● Aim of the task:
Make an exact transcription of the data below.

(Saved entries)
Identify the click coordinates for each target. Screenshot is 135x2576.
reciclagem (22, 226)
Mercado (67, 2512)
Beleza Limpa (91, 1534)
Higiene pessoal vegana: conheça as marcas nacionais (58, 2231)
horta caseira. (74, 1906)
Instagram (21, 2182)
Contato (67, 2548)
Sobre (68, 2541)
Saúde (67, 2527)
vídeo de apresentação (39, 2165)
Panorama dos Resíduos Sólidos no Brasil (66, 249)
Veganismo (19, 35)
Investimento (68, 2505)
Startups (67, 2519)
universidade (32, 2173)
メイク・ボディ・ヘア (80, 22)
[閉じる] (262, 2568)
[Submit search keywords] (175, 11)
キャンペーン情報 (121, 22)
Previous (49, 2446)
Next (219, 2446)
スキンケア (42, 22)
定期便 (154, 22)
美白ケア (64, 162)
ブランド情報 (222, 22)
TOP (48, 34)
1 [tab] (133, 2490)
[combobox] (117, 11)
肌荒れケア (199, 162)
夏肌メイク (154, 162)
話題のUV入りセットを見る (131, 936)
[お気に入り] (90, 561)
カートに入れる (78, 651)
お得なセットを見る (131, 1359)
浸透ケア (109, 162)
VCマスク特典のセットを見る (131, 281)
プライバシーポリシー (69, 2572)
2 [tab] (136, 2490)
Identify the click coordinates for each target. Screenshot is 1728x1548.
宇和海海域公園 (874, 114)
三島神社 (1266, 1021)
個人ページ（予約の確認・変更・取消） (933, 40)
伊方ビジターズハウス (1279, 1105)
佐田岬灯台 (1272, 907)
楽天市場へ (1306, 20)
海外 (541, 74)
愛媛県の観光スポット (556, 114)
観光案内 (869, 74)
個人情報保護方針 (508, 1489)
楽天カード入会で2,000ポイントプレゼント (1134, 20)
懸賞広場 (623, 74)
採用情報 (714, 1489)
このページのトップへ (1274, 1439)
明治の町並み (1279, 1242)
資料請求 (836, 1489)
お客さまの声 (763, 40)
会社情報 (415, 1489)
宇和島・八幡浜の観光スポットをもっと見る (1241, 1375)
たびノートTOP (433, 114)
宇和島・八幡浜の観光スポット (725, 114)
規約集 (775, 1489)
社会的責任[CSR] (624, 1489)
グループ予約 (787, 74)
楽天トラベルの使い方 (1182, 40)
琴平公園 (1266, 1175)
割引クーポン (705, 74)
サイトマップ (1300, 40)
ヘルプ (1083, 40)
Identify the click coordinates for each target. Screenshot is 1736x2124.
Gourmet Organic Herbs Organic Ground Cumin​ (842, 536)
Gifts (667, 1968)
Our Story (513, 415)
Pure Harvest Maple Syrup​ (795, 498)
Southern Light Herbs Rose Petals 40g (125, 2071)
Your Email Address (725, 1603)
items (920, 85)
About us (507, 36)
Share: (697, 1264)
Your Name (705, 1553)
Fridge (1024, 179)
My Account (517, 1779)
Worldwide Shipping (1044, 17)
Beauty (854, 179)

● Answer to the exercise:
Identify the click coordinates for each target. Screenshot is 135x2576.
reciclagem (22, 226)
Mercado (67, 2512)
Beleza Limpa (91, 1534)
Higiene pessoal vegana: conheça as marcas nacionais (58, 2231)
horta caseira. (74, 1906)
Instagram (21, 2182)
Contato (67, 2548)
Sobre (68, 2541)
Saúde (67, 2527)
vídeo de apresentação (39, 2165)
Panorama dos Resíduos Sólidos no Brasil (66, 249)
Veganismo (19, 35)
Investimento (68, 2505)
Startups (67, 2519)
universidade (32, 2173)
メイク・ボディ・ヘア (80, 22)
[閉じる] (262, 2568)
[Submit search keywords] (175, 11)
キャンペーン情報 (121, 22)
Previous (49, 2446)
Next (219, 2446)
スキンケア (42, 22)
定期便 (154, 22)
美白ケア (64, 162)
ブランド情報 (222, 22)
TOP (48, 34)
1 [tab] (133, 2490)
[combobox] (117, 11)
肌荒れケア (199, 162)
夏肌メイク (154, 162)
話題のUV入りセットを見る (131, 936)
[お気に入り] (90, 561)
カートに入れる (78, 651)
お得なセットを見る (131, 1359)
浸透ケア (109, 162)
VCマスク特典のセットを見る (131, 281)
プライバシーポリシー (69, 2572)
2 [tab] (136, 2490)
Identify the click coordinates for each target. Screenshot is 1728x1548.
宇和海海域公園 (874, 114)
三島神社 (1266, 1021)
個人ページ（予約の確認・変更・取消） (933, 40)
伊方ビジターズハウス (1279, 1105)
佐田岬灯台 (1272, 907)
楽天市場へ (1306, 20)
海外 (541, 74)
愛媛県の観光スポット (556, 114)
観光案内 (869, 74)
個人情報保護方針 (508, 1489)
楽天カード入会で2,000ポイントプレゼント (1134, 20)
懸賞広場 (623, 74)
採用情報 (714, 1489)
このページのトップへ (1274, 1439)
明治の町並み (1279, 1242)
資料請求 (836, 1489)
お客さまの声 (763, 40)
会社情報 (415, 1489)
宇和島・八幡浜の観光スポットをもっと見る (1241, 1375)
たびノートTOP (433, 114)
宇和島・八幡浜の観光スポット (725, 114)
規約集 (775, 1489)
社会的責任[CSR] (624, 1489)
グループ予約 (787, 74)
楽天トラベルの使い方 (1182, 40)
琴平公園 (1266, 1175)
割引クーポン (705, 74)
サイトマップ (1300, 40)
ヘルプ (1083, 40)
Identify the click coordinates for each target. Screenshot is 1736x2124.
Gourmet Organic Herbs Organic Ground Cumin​ (842, 536)
Gifts (667, 1968)
Our Story (513, 415)
Pure Harvest Maple Syrup​ (795, 498)
Southern Light Herbs Rose Petals 40g (125, 2071)
Your Email Address (725, 1603)
items (920, 85)
About us (507, 36)
Share: (697, 1264)
Your Name (705, 1553)
Fridge (1024, 179)
My Account (517, 1779)
Worldwide Shipping (1044, 17)
Beauty (854, 179)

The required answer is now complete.